A thought for those who are not so fortunate, however. Having been there before, it is easy to forget the suffering – physical and mental – of all those who are not well, be it with serious illness or chronic pain. Keeping one’s sense of humour is vital, but that’s a lot easier when you have the greatest gift of all.

Here’s to your good health. Santé!

Piqûre de rappel

Dave/Flickr, CC BY-SA

Somehow I manage to get through the year without a trip to the doctor’s office. Then it’s time for a booster shot. And suddenly it seems I have a check-up or an appointment of some kind for several weeks running.

Keeping a body in good health is like a car, especially us older models: you keep it fueled, check the air, go lightly on the brakes, but every now and then you have to do the maintenance. Seems I’m in for a full oil change at the moment.

Maybe because he doesn’t see me so often, my GP tends to pull out the big guns whenever I go in with a minor complaint. This time it was nagging lower back pain that had started in the summer. He was off for a month’s holidays when it started, so by the time I got an appointment, it was almost better. Still, better safe than sorry. I got sent for blood work, urine analysis, x-ray and – okay, why not save time and get it now? – an MRI.

I also got a few prescriptions for minor ailments, and when I go back with my results next week, I’ll probably get a flu shot. Seems this year’s bug is looking like a humdinger, and although the medical community agrees the vaccine is a bit of a crap shoot, as they can only guess at its actual makeup, worst case is you only get 35% sick. I’ll take it.

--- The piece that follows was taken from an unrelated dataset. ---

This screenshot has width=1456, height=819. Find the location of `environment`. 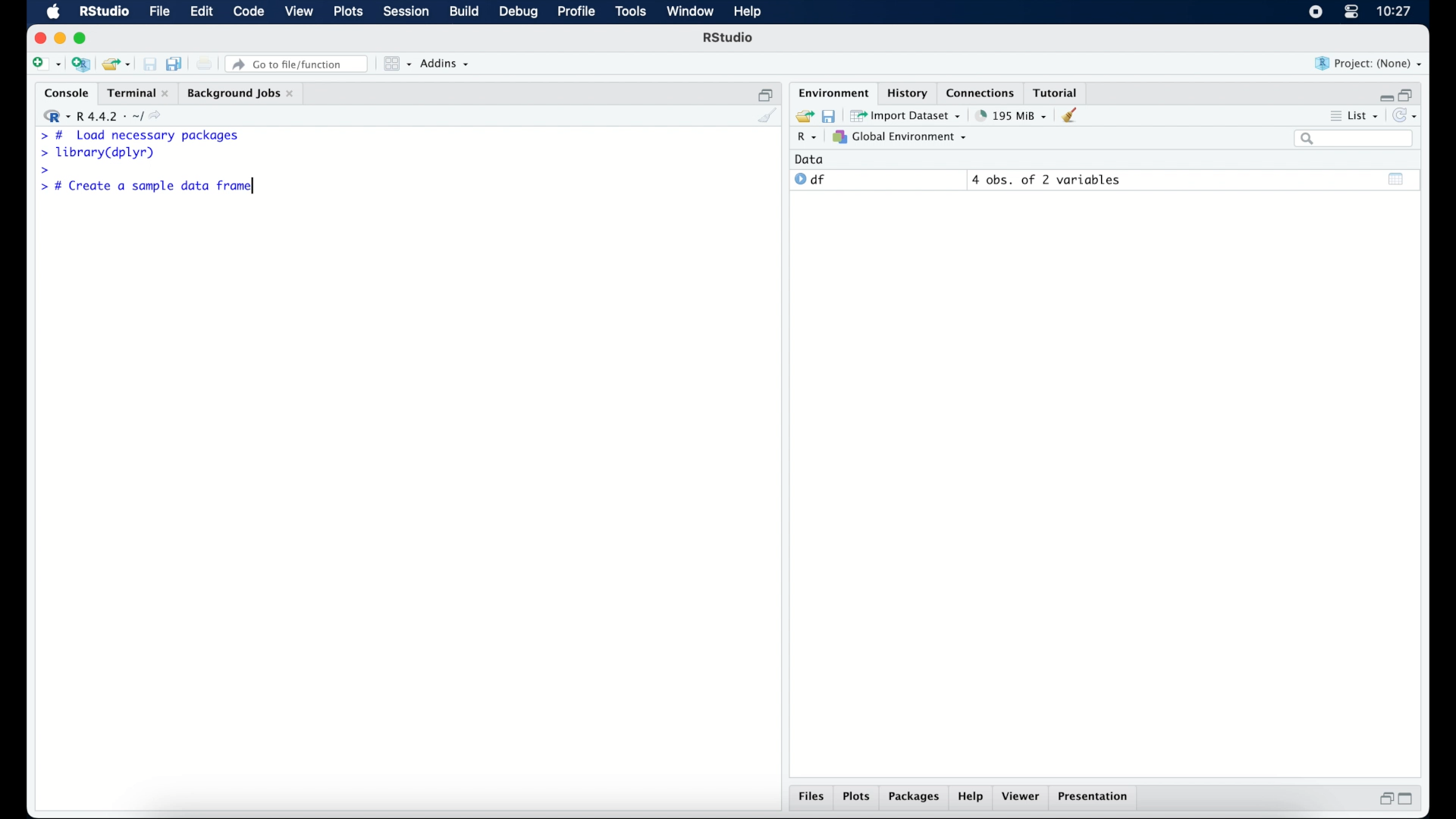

The anti-vaxxer movement is starting to gain momentum France. I remember questioning the need for my kids to get so many shots when I first arrived. But immunization is obligatory here, and if you want your children to attend school you have to go with it. After a bit of fact-checking, I decided to put my faith with science.

Now France’s new government is boosting the number of ‘obligatory’ children’s vaccines to 11: polio, tetanus, diphtheria, whooping cough, measles, mumps, rubella, hepatitis b, influenza, meningitis and pneumococcal disease. Most of these were recommended anyway but the difference is that now they will be mandatory, and therefore, I assume, reimbursed. I get that people are concerned, and if I had young children would probably question the need for them too.

But the return of diseases like measles that were virtually eradicated in France is a legitimate public health concern for both young and old. Even though we oldsters survived many of them — in my case, measles, mumps and chicken pox. But hey, I also grew up a cloud of cigarette smoke.

This week I had an appointment for the dreaded MRI. You have to go to the hospital for this, and as I arrive I can’t help but notice that they always have a funeral parlour just across the street. Isn’t that a little pessimistic? Not to mention insensitive?

I’ve had MRI’s before, and figured this time would be a picnic as it was only for my lower back. Surely, given the fact that I always tick ‘claustrophobic’ on the questionnaire, they’d let me have my head sticking out of the tunnel? No such luck. The nurse pointed out that my head was almost at the end, and handed me a headset to block out the noise of the machine. The screech of obnoxious commercial radio combined with the strange magnetic noises of the imaging created a cacophony that made the whole experience even more unpleasant. But after a few brief moments of panic, the 15 minutes only felt like 30.

So far so good, although I’ll only get all the results back in a few days.

Hopefully now I’ll be good for another year.

Will you be getting a flu shot? Or avoiding the doctor like the plague?